Thursday, September 5, 2013

Val Entertains Two Guests

I am entertaining tonight. No, I'm not just saying that so you'll read this in hopes of actually being entertained for once. I mean entertaining. As in hosting guests. It's not a raucous party. Those days are over. Though I will admit that Val has tickled quite few funny bones in her day.

My guests are resting on the couch, propped up on pillows, taking in the ambiance that is Val's humble abode. They don't talk much, these guests. Not talk show material. And they need a bit of powder to cut down the shine on their countenances. They're quite laid-back. Content to share the spotlight. They've not asked for food or drink. I'm not sure what Hick thinks of them. I left them upstairs alone with him briefly. I can imagine the interaction. Hick flopped back in his recliner, staring silently at them. They staring back at him.

The Pony and I picked up our guests down at the end of the gravel road, at the mailboxes. It's really hard to give directions right to our front door. Traffic virtually stopped while we gathered them into T-Hoe. They shared the second seat next to The Pony, since my purse, bubba cup, and school bag were taking up space on the shotgun seat. I recognized them the minute I saw them, even though they were traveling incognito. The Pony was quite gracious, bearing them across the blacktop to the car. I kind of felt bad that my guests had been waiting so long. Since noon, probably, when their ride from town dropped them off.

We won't really get to know each other until the weekend. I can't wait to see what they have to say. Oh. Allow me to introduce you to my guests:

Please excuse my guests for their lack of focus. I am not a portrait photographer. On the left is Not Your Mother's Book...on Being a Parent. And on the right, Not Your Mother's Book...on Home Improvement. Oh, pardon me. You might not recognize my writing. There is no Val in real life. My stories are: "Cheese Cutting," on page 48 of NYMB...on Being a Parent. And "Plier-Lamping 101" on page 58 of NYMB...on Home Improvement.

If you should choose to welcome my guests into your home, I promise they will be entertaining.


  1. "Cheese Cutting"? What an intriguing title.

    Congratulations on hosting such fine guests. Hopefully neither of THEM are cutting the cheese right now...

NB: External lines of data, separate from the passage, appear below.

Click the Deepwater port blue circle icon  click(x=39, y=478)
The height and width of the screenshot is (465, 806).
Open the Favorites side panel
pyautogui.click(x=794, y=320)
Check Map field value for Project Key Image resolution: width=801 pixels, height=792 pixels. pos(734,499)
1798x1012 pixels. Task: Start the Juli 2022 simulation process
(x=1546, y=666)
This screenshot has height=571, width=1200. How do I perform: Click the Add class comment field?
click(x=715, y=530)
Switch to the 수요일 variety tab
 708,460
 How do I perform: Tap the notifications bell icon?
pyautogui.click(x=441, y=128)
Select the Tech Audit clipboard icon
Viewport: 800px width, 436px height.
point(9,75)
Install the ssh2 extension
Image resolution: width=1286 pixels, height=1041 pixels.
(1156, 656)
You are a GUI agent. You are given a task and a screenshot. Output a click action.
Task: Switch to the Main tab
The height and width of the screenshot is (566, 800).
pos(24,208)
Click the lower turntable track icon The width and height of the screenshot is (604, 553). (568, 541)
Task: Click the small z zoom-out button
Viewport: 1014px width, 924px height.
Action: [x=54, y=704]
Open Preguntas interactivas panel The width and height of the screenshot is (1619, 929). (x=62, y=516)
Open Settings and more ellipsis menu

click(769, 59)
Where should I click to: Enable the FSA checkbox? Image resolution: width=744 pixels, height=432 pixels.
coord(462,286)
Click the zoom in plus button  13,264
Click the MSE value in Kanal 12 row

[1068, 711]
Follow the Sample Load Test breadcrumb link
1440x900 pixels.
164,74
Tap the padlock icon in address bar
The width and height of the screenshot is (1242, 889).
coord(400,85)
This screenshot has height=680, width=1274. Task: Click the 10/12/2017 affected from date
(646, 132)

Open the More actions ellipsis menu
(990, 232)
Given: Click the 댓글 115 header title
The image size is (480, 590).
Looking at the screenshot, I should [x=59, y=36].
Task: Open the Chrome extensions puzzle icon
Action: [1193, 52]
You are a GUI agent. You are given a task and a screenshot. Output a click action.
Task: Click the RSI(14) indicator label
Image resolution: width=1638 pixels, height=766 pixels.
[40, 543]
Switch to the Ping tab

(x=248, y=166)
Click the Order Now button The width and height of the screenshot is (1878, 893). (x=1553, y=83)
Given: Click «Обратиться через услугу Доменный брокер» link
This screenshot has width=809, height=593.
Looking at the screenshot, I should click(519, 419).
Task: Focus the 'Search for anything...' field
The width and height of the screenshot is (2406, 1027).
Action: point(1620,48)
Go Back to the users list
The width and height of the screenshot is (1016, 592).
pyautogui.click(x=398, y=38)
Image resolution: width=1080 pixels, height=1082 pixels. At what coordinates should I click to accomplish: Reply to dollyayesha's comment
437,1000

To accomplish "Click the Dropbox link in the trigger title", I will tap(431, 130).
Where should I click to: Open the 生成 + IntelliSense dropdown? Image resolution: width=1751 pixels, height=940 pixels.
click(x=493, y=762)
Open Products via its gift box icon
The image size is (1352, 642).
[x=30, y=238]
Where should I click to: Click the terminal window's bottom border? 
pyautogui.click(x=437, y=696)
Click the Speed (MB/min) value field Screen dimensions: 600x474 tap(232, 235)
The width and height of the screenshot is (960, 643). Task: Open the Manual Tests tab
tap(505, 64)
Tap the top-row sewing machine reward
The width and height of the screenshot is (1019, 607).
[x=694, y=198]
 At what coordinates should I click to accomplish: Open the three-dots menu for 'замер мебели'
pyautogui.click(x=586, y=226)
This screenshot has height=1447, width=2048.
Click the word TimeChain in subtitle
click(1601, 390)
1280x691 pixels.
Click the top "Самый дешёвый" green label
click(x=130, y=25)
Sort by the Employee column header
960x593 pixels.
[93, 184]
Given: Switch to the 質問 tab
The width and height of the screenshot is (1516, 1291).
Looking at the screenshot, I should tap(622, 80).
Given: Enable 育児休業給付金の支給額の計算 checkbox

    (By the way, my invitation to your book signing must have gotten lost in the mail. Please let me know the date so I can pencil it in on my calendar.)

  2. A clever way to announce the arrival of your new books. No wonder you're now a published author. Congratulations, and sorry if in my ignorance I didn't know you've been published before.

  3. I have a pair of vise grips if you want to...oh nevermind, it sounds like Hick is behaving these days. Laughed out loud at that home improvement story. And well, the cheese know I had first dibs, but they gave that stinker away.

  4. Congrats on your house guests! You must be so excited.


  5. What does your Mother think about your publications?

  6. Sioux,
    Into each life some cheese must be cut. My guests are a class act. In a class by themselves. Hmm...maybe there's a reason for that isolation.

    Your invitation must have fallen through a tiny archway along the baseboard at the dead-mouse-smelling post office. By now, it is shredded and harboring tiny pink hairless rodents. So there shall be no penciling. Don't think I'm not onto your tricks, Madam. Pencil is erasable. If you had mentioned carving it hieroglyphically into stone, I might have fallen for your Carrie-esque set-up. I shall not have a bucket of pig blood fall upon my dirtypillows at the book-signing you trick me into attending.

    Well, the whole handing-out-cigars thing has been done. And I stopped short of mailing out just-born announcements. Thank you for the congrats, and revel in your ignorance. It IS my first. And second. I'm currently readying a spot over the mantel for my Pulitzer and Nobel.

    I'm pretty sure those vice grips used for my intended purpose are considered illegal, even here in Missouri. That home improvement story is not my favorite. cheese cutting darling, spirited away from under your salt-spray-sniffing nose. I scream, you scream, we all scream for cutting cheese. Yet my other keyboard offspring are shoved from a moving vehicle onto the cold wet road shoulder, to huddle together under a salvaged black bumpershoot with one exposed rib waiting to put out the window to someone's soul.

    Yes, with writing like that last sentence, it's hard to believe I am not in high demand.

    Thank you. You win the Most Creative Congrats award. It looks like an old-fashioned baby bracelet. Those old-fashioned babies must have been too smart to choke on beads.

    My mother has put in an order for three of each. Not for herself, mind you. For gifts. I'm not exactly Hall Monitor material, but she is still proud of me.